Friends, our lives are filled with examples of what happens when people break their covenants. Marriages are shattered. Businesses fall apart. Countries go to war. What then can we do to prevent this from happening?

Memory

Friends, what we can do is to remember and renew. We can remember the covenant obligations that we have placed ourselves under in life. We can review the terms of our agreements and compare the letter of the law with how we are living it. That is one function of the Bible after all. It, at least in part, gives us some guide-rails in life for how to live so that we can compare the way we are living to the way modeled in Scripture. Am I loving God and my neighbor well?
But what happens when we fail? What happens to folks who break covenant but want to mend their relationship with God and neighbor? Well, for those of us that wish to do so, we can renew our covenant.

The Covenant Renewal

For Israel, God promised a day through the Prophet Jeremiah that God would make a New Covenant. And not just a covenant written on stone tablets, but a covenant written on human hearts. Friends, that New Covenant is the New Covenant sealed by the blood of Christ on the cross. That is the covenant of which we are all a part.
And John Wesley, the founder of the Methodist movement, took the idea of renewing the Covenant and developed a service for us Methodists more than two hundred years ago so that you and I, and all the Methodists around the world could take a Sunday every year, pause, reflect, and then recommit our lives to God and to the New Covenant.
Part of this renewal is enacted each time we celebrate communion.

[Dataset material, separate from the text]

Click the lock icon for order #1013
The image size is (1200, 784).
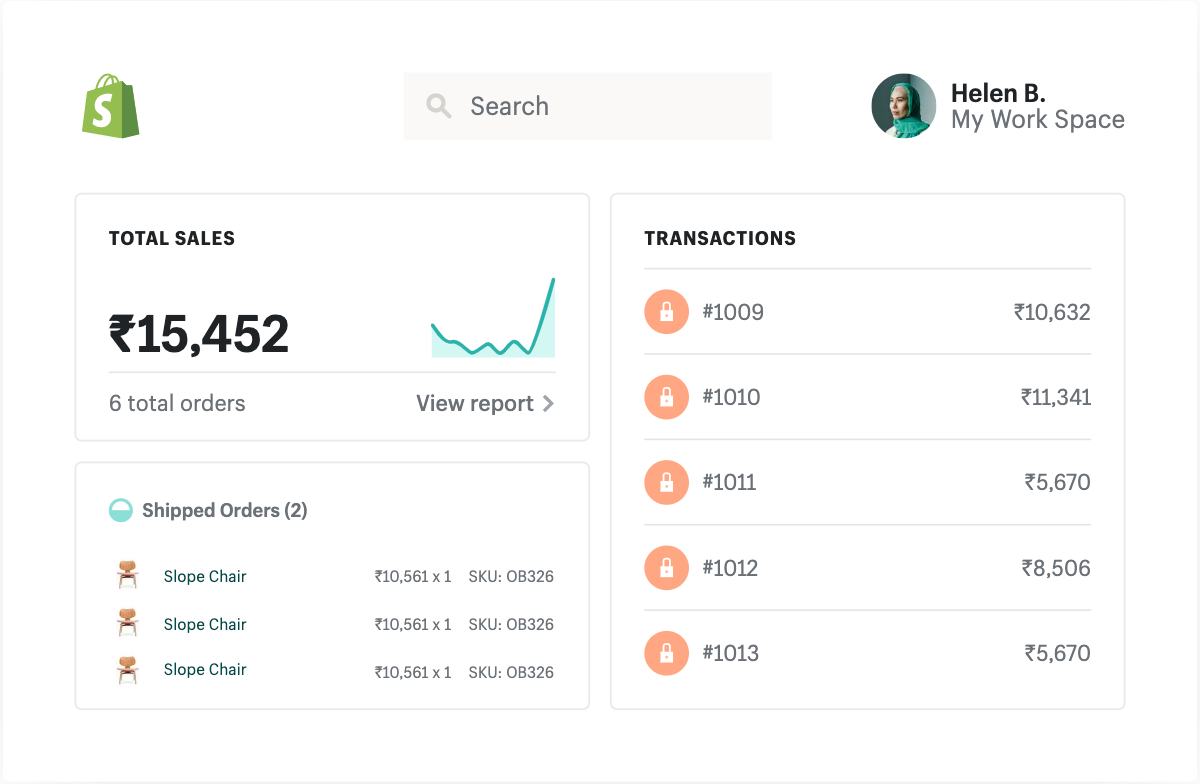(x=666, y=654)
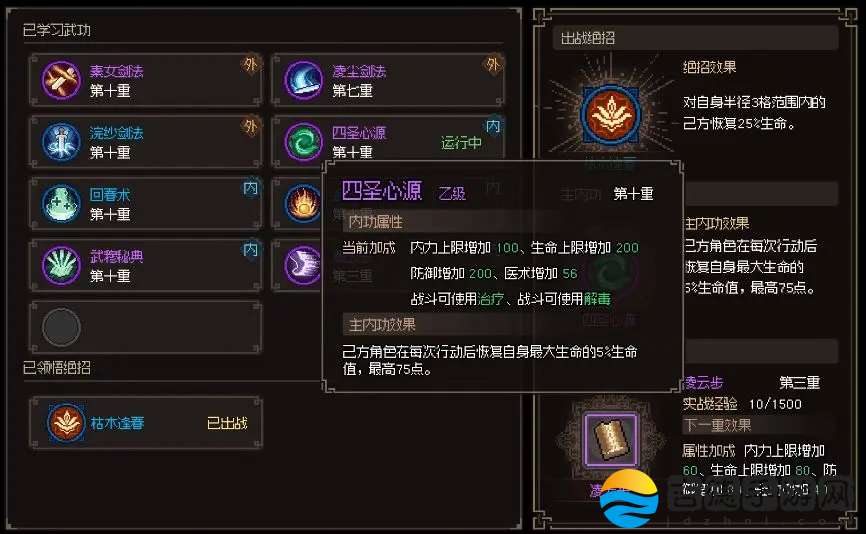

We proclaim the Lord’s death until he comes again. This is the means of the New Covenant, right? But in this service, we reaffirm our faith and our commitment to following Jesus into the world.

January People

In this way, friends, we live as January people. We look backwards at the year past and see God’s faithfulness to us. But we also take stock of the ways we have failed to live up to our side of the covenant. But not allowing despair to rule us, we once again approach God with boldness, asking for grace to move forward with eyes fixed toward next January until we do this again. We live as people with an eye to the past, thanking God for God’s mighty acts of salvation but at the same time we live as people with eyes forward with hope for the coming year in which God will do amazing things in and through us.
Will you join me now as we pledge ourselves anew to God in Christ by renewing our covenant with God at this January season? Amen.